First EU Step On New Silk Road

Italy endorses China's Belt and Road Initiative.

The decision rattled both US and EU allies. When the Italian government’s endorsement of China’s $1.3 trillion global Belt and Road Initiative (BRI) was made official during President Xi Jinping’s visit to Rome last month, it heralded a major break with most other advanced economies.

Launched in 2013 with the purpose of creating an ultramodern successor to the fabled Silk Road of yore, the mammoth Chinese project aims to finance and build infrastructure in over 60 countries in Eurasia, Africa and the Middle East. There’s historic resonance to Italy’s endorsement, since it was a key terminal point for the Silk Road of old. Italy signed 30 different agreements impacting a wide range of commercial enterprise—seaports, satellites, agriculture, media, banking, technology and more.

As the first G7 country to sign on, however, Italy, which entered a recession in late 2018, is raising concerns about its political independence. The fourth-richest European nation is stepping into a Beijing-laid debt trap, critics say, exposing it to external pressures and compelling it to favor Chinese interests in ways that could threaten established commercial and military arrangements.

“Italy hopes to have better access to the Chinese market and increase exports, attract Chinese investments and perhaps partake in some other capacity in those investments,” says Giorgio Prodi, an economist at the University of Ferrara who specializes in Italian-Chinese relations.

The long-term repercussions, however, are not easy to foresee. “While this is definitely a political success for China, the economic implications are more difficult to understand,” he adds, “because the language of the accord is vague.”

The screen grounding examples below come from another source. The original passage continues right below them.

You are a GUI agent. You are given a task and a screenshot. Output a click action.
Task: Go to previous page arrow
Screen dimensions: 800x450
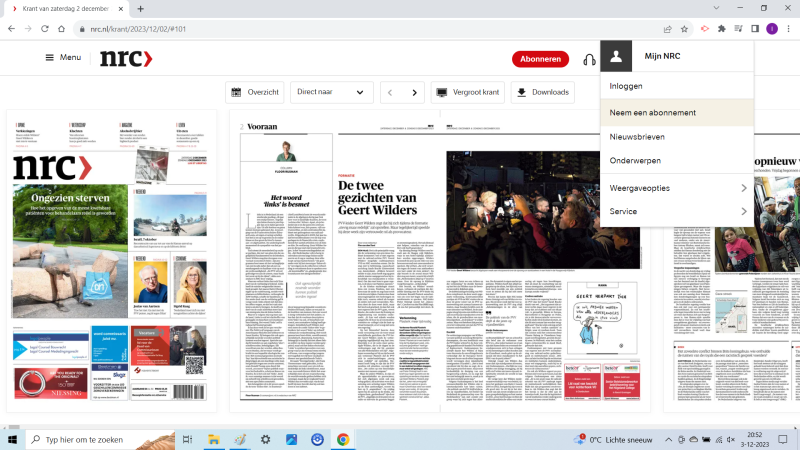pos(392,93)
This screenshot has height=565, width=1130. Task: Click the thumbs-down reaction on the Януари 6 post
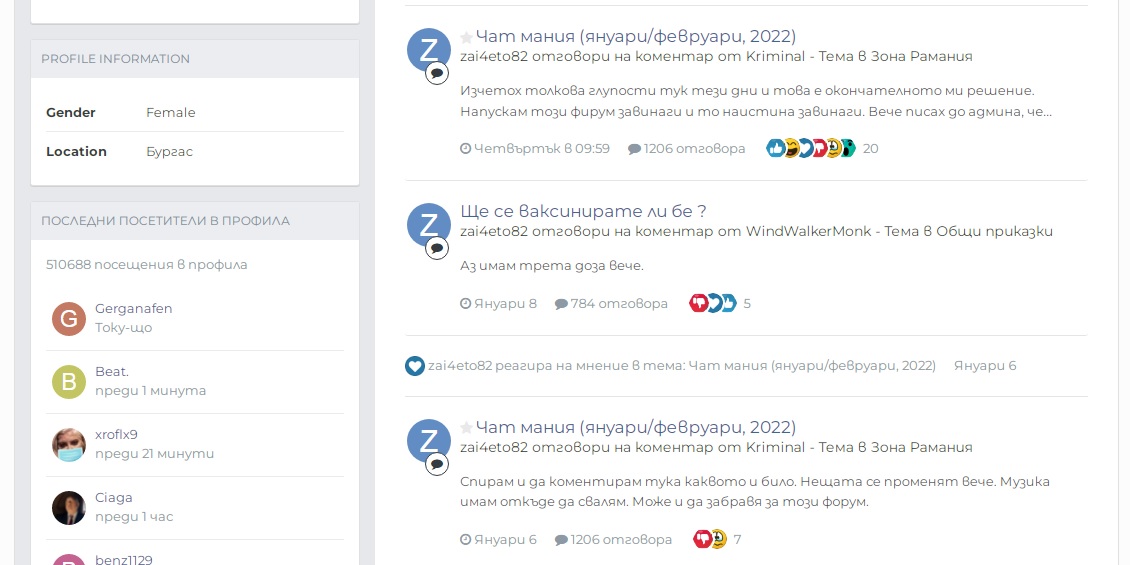pos(702,540)
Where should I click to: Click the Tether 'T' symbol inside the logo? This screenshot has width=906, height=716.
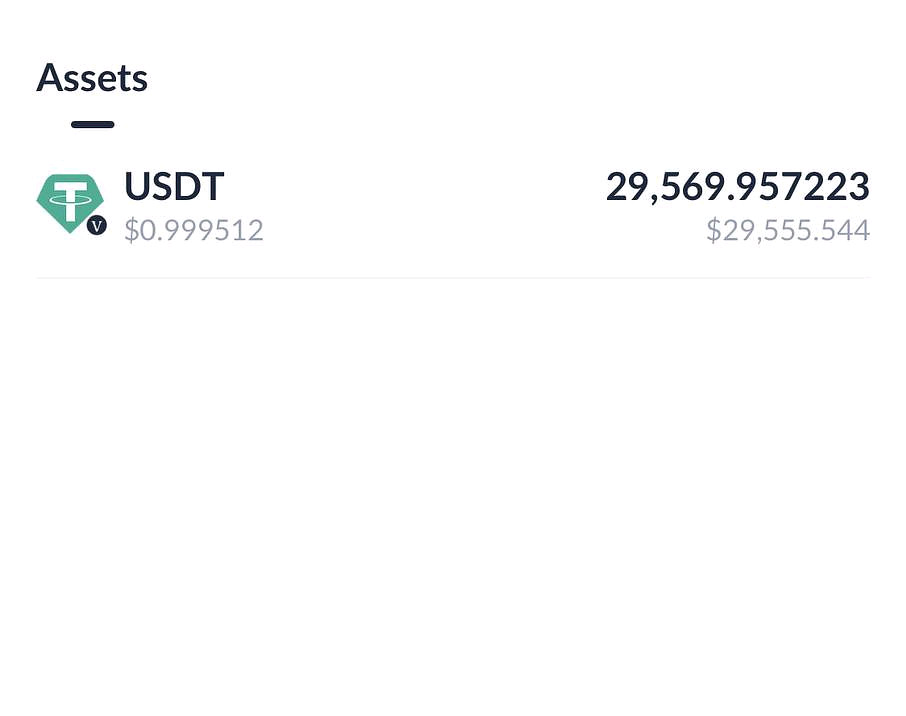(70, 198)
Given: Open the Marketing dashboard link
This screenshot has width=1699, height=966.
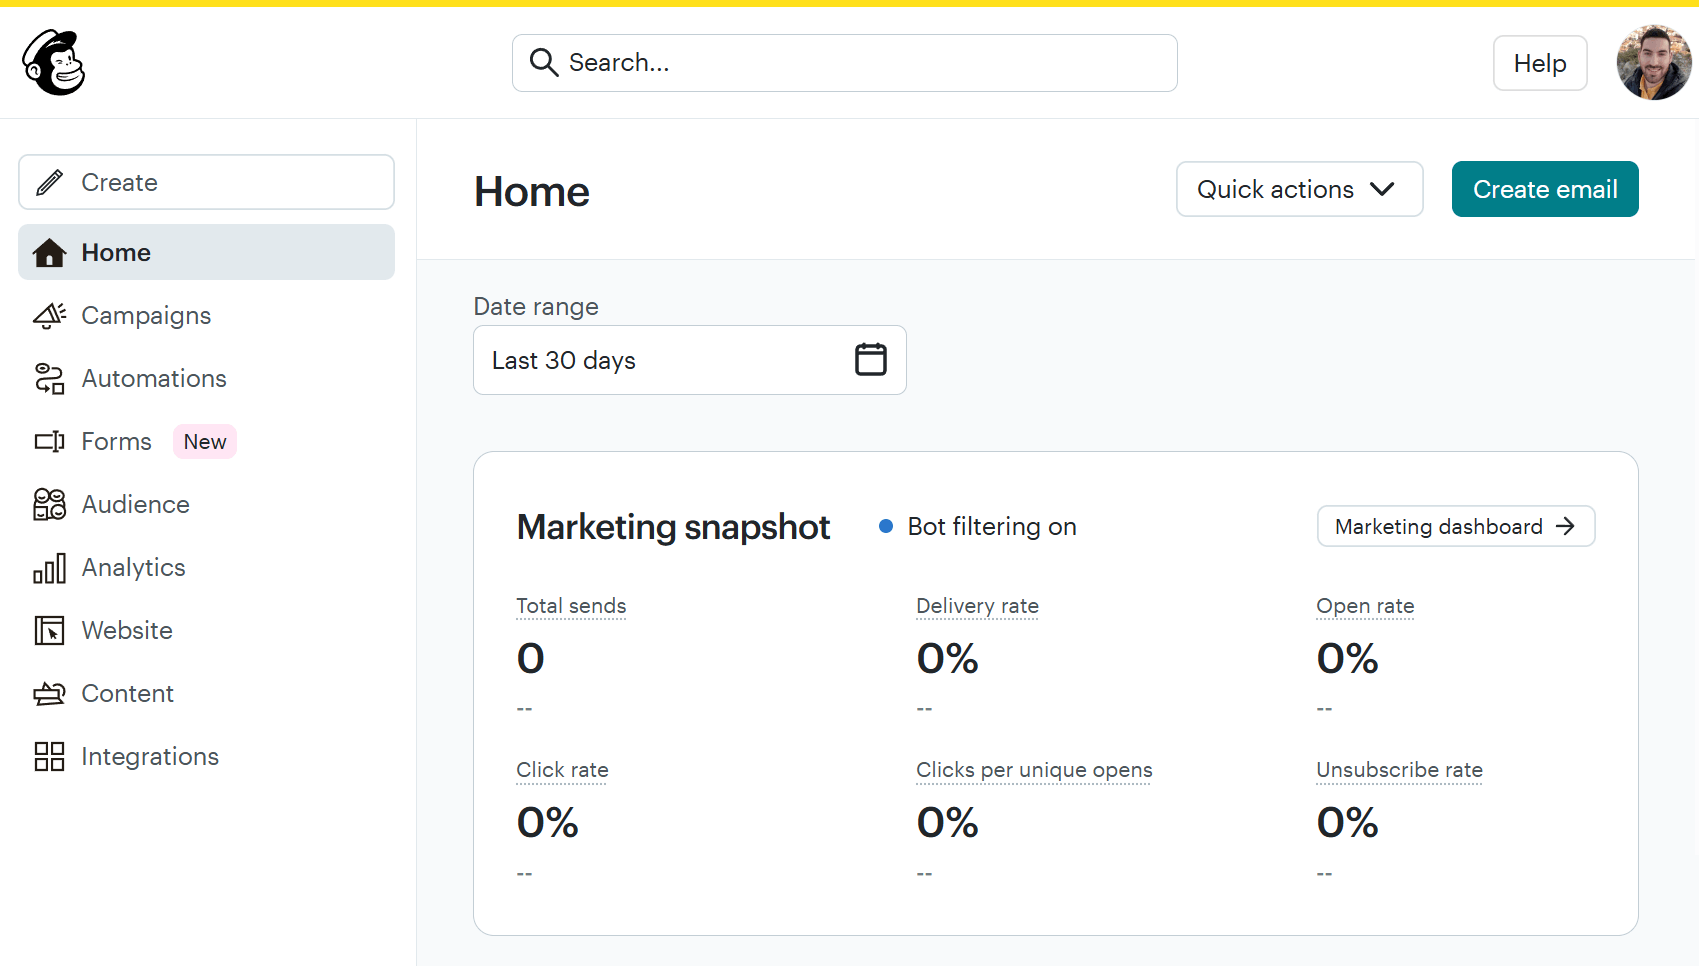Looking at the screenshot, I should (x=1455, y=526).

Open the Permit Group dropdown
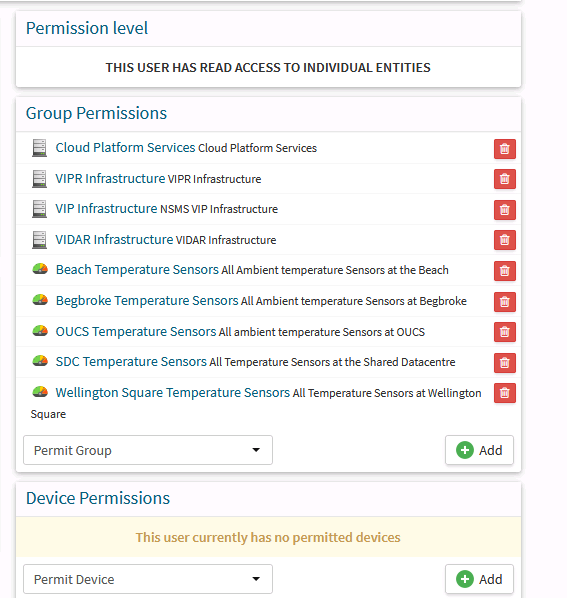[148, 450]
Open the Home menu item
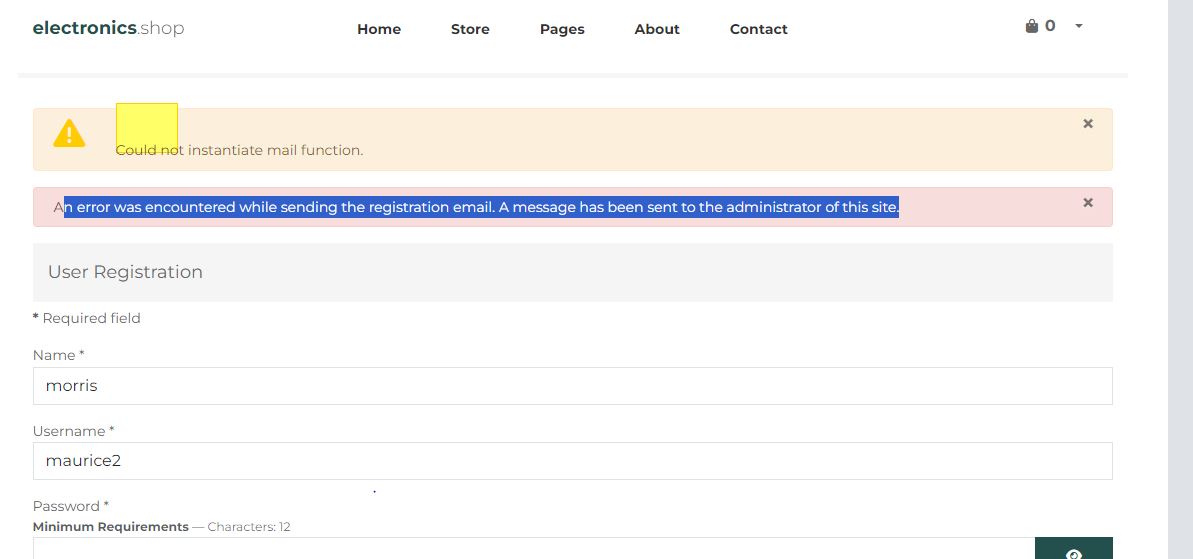The height and width of the screenshot is (559, 1193). (x=379, y=29)
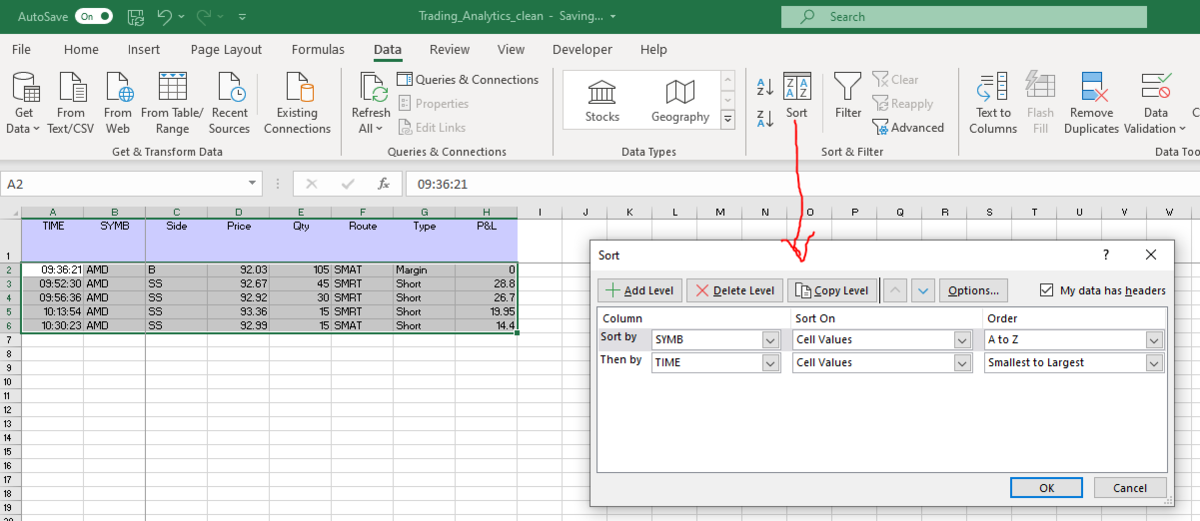The height and width of the screenshot is (521, 1200).
Task: Switch to the Formulas ribbon tab
Action: click(318, 49)
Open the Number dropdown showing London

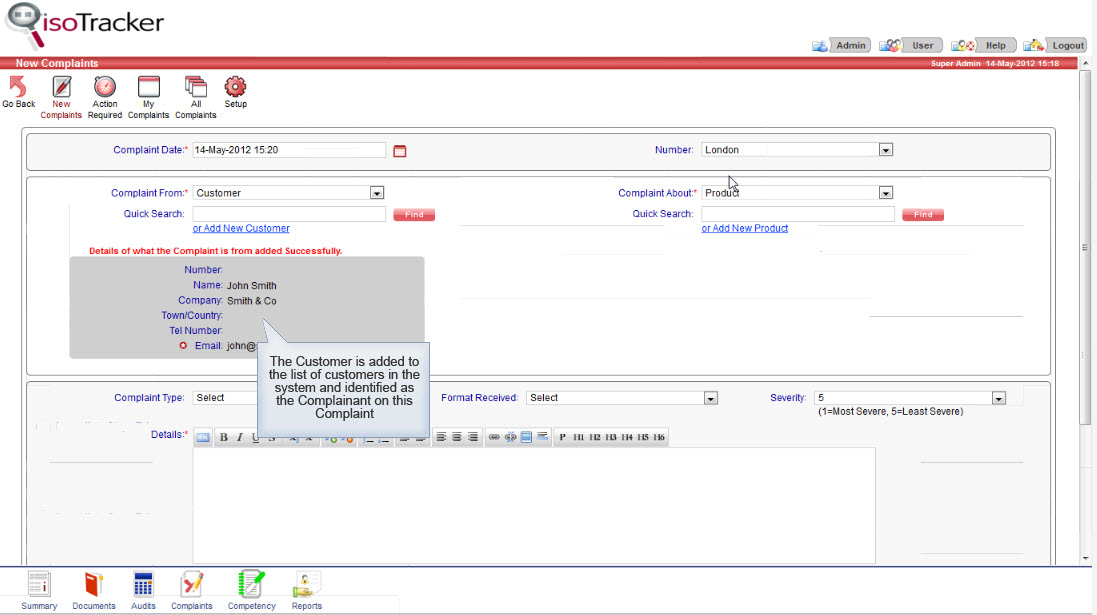tap(886, 150)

Nor is it clear Italy needed to sign onto BRI to achieve its economic goals with China, Prodi argues. “Other European countries achieved these goals without the need to enter into such an onerous pact,” he says. “In 2018, Germany exported €93 billion euros ($105 billion) of goods to China, and there are a dozen European ports where Beijing already holds a stake. So when the same results can be achieved using other strategies, the real question is, was it really necessary for Italy to jeopardize its bilateral relations with the US and EU?”